Our integrated cohort (n = 115) was predominantly male (70%), with 21% being female, and sex information for the remaining cases was not specified. The cohort contained primarily White patients (81%). The median age at diagnosis was 61 to 70 years, constituting 41% of patients. Asbestos exposure was confirmed in only 33% of cases, though asbestos exposure was unknown in the majority of cases (62%). Moreover, 44% of patients had a documented history of smoking; however, data were unavailable for 27% of the cases.
The majority of cases (77%) were diagnosed as MPM, with a smaller proportion (22%) categorized as MPeM. The remaining cases constituted various other types of malignant mesothelioma. Histologically, epithelioid tumors were the most prevalent (60%) among our patient cohort, whereas 19% of the cases were biphasic. Additionally, there were smaller representations of other histologic types, such as sarcomatoid, papillary, and benign fibrous. Notably, 7% of cases fell under the category of unspecified histology. The median survival period from the time of diagnosis for our cohort was 12 months, with an IQR of 7 to 24 months. The patients with MPeM generally exhibited a significantly higher OS than their MPM counterparts (log-rank P = 0.005). Furthermore, patients with no asbestos exposure demonstrated a significantly higher OS (P = 0.015).
Characterization of immune cell phenotypes in malignant mesothelioma
The TIME represents a dynamic ecosystem where intricate spatial interactions occur among tumor cells, stromal components, and immune cells.

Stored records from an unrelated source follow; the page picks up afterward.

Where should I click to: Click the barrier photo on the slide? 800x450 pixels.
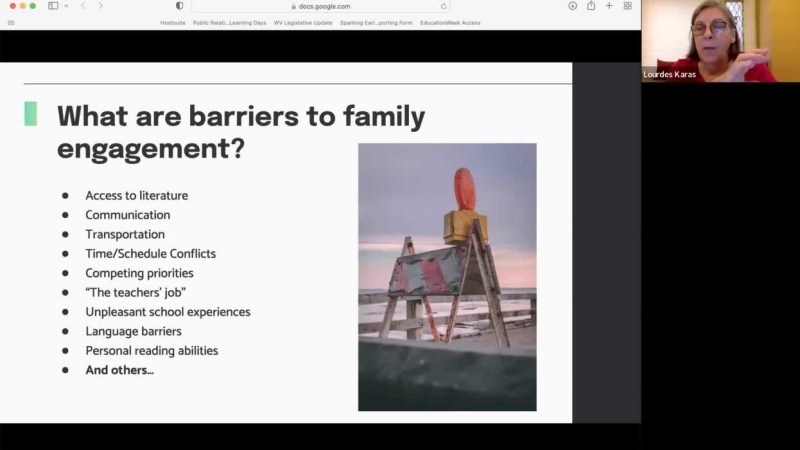click(x=447, y=276)
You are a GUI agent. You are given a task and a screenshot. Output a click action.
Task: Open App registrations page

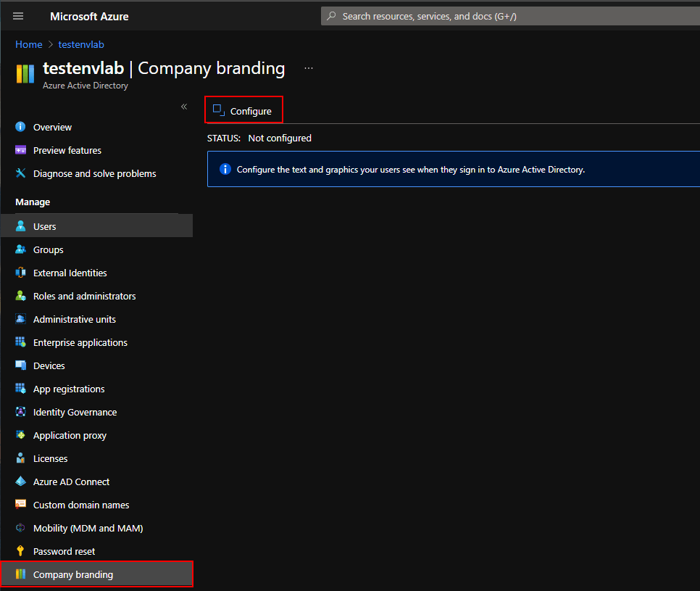click(69, 389)
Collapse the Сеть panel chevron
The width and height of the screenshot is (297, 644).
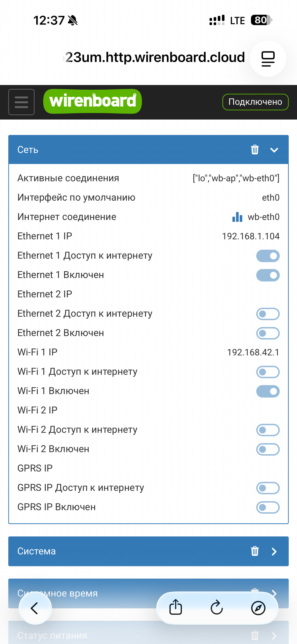click(274, 150)
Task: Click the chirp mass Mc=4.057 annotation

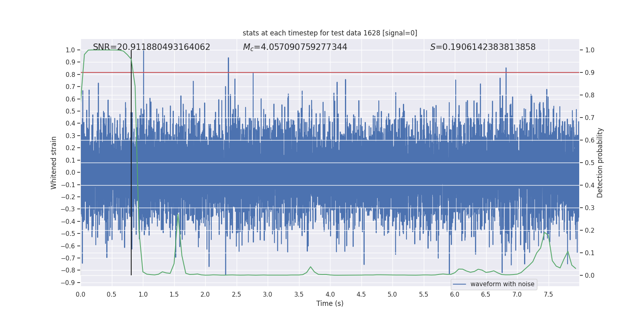Action: [x=295, y=47]
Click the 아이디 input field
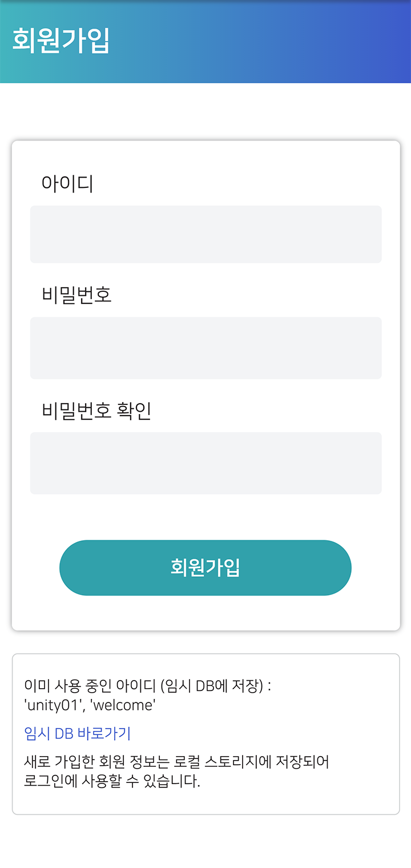411x868 pixels. (206, 234)
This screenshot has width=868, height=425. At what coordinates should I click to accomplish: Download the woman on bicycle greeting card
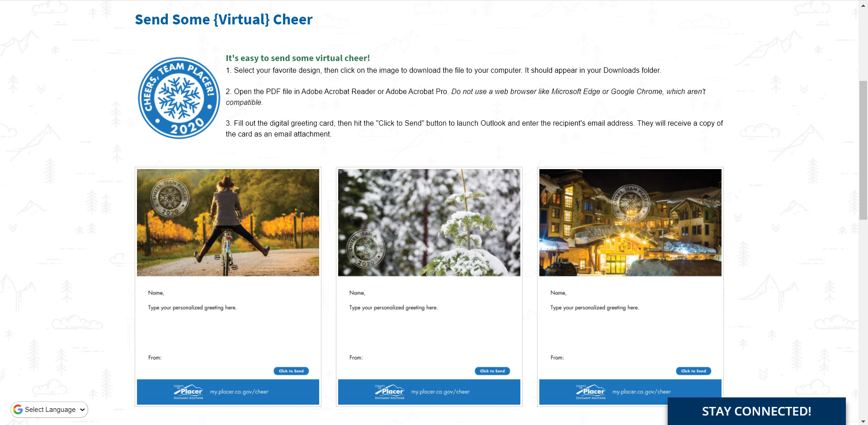tap(228, 287)
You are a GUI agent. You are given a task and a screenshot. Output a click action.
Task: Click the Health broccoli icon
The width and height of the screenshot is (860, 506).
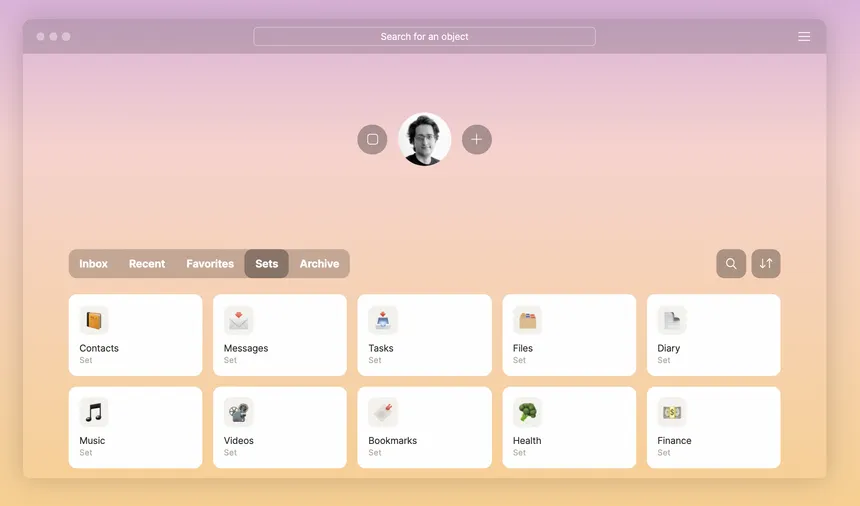click(x=527, y=412)
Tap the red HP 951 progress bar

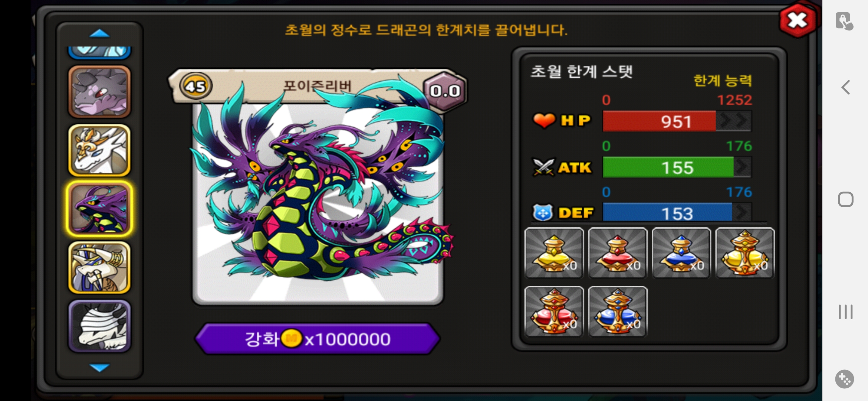click(x=677, y=121)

To gain further insights into the spatial distribution of key immune cell populations in MPM and MPeM, we performed mIF on TMA sections from malignant mesothelioma samples using two Opal seven-color IHC panels (Fig. 1A). The first panel featured staining for tumor cells (pan-CK+), B cells (CD20+), CD4+ and CD8+ T cells, Tregs (CD4+FOXP3+), and macrophages (CD68+). In the second panel, we included the identification of DC cells (CD11c+) and NK cells (CD56+), as well as the assessment of certain proteins, namely, LAG3, BAP1, NF2, and MTAP. In addition to the immune checkpoint LAG3, BAP1, NF2, and MTAP were chosen as proxies to represent commonly altered TSG products in malignant mesothelioma. The images and data undergo a series of tissue and cell quality checks. To facilitate comparisons across different histologic and pathologic groups of MPM and MPeM, we performed cell-type quantification. The composition of the TMAs, the tumor fractions, and percentage/density/intensity of each marker per core used in downstream analysis are shown in Supplementary Table S2.

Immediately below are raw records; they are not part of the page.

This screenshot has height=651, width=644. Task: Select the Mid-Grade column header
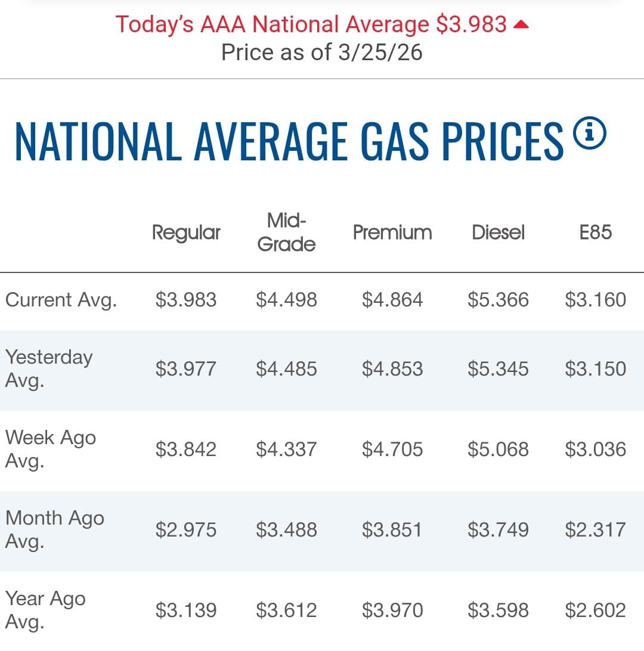pos(286,233)
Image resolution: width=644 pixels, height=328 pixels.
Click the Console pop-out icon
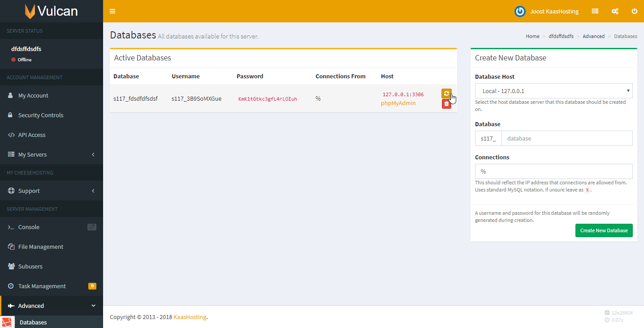click(91, 227)
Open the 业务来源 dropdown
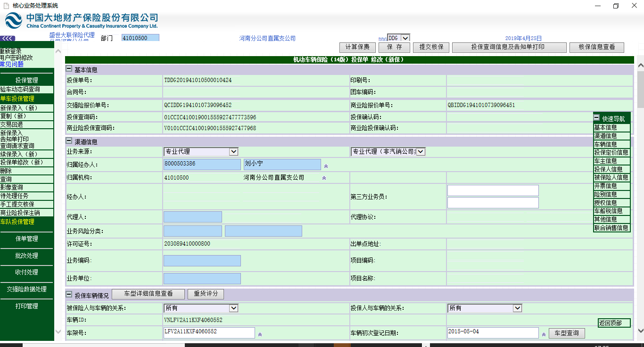The height and width of the screenshot is (347, 644). [233, 151]
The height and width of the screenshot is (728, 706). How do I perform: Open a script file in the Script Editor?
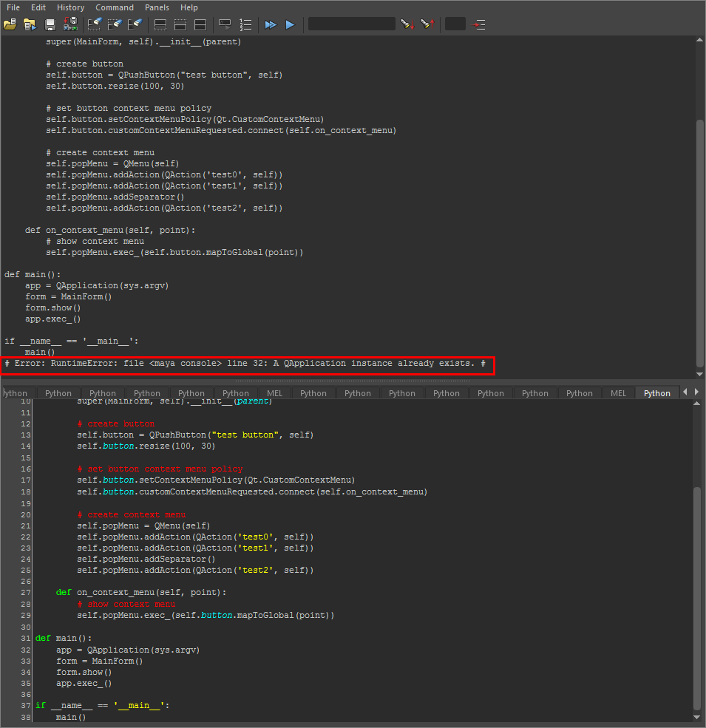coord(10,24)
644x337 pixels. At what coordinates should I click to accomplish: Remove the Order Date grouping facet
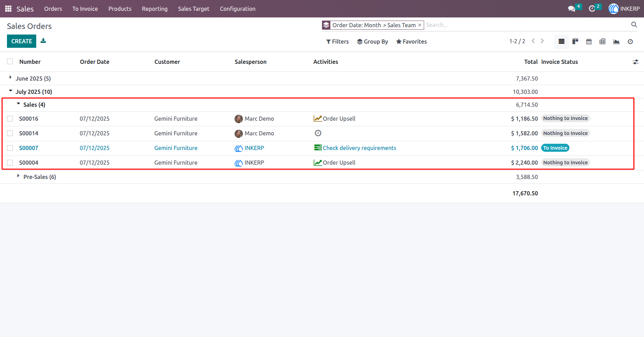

We conducted an analysis of cell-type density correlation both within cores from the same patient and across different patients. Our findings revealed a higher correlation between cores sampled from the same patient, suggesting a consistent level of intratumor heterogeneity. Conversely, cores from different patients exhibited a lower correlation, indicating a higher degree of intertumor diversity (average Pearson correlation of 0.7403 and 0.5178 within and between patients, respectively; P = 0.5 × 10−30; Supplementary Fig. S2A). Additionally, we used Shannon entropy to quantify intratumor heterogeneity within malignant mesothelioma lesions. This method enabled us to assess the diversity of tumor and immune cell populations across patient samples. Patients with a minimum of two cores were included in this analysis, and the average Shannon entropy was computed for each patient. Subsequently, patients were divided into high and low heterogeneity groups based on Shannon entropy quantiles (>0.6 and <0.4, respectively). Statistical analysis using the Kaplan–Meier method revealed a significant difference in OS between these groups, with a P value of 0.03 (see Supplementary Fig. S2B). Interestingly, the group with higher intratumor heterogeneity (Shannon entropy > 0.6 quantile) showed a favorable association with OS.
The predominant immune cell populations comprised lymphocytes (CD8+ and CD4+ T cells) and CD68+ macrophages, whereas B cells and Tregs were relatively less abundant (Fig. 1B). An evaluation of the overall immune composition of MPM and MPeM revealed a slightly higher proportion of CD8+ T cells in MPM (13.81%) than MPeM (8.89%). Conversely, the relative contribution of tumor cells (pan-CK+) was higher in MPeM (39.16%) than that in in MPM (31.04%) samples (Fig. 1C and D). These distinctions did not reach statistical significance because of substantial variability among patients within the same tumor types.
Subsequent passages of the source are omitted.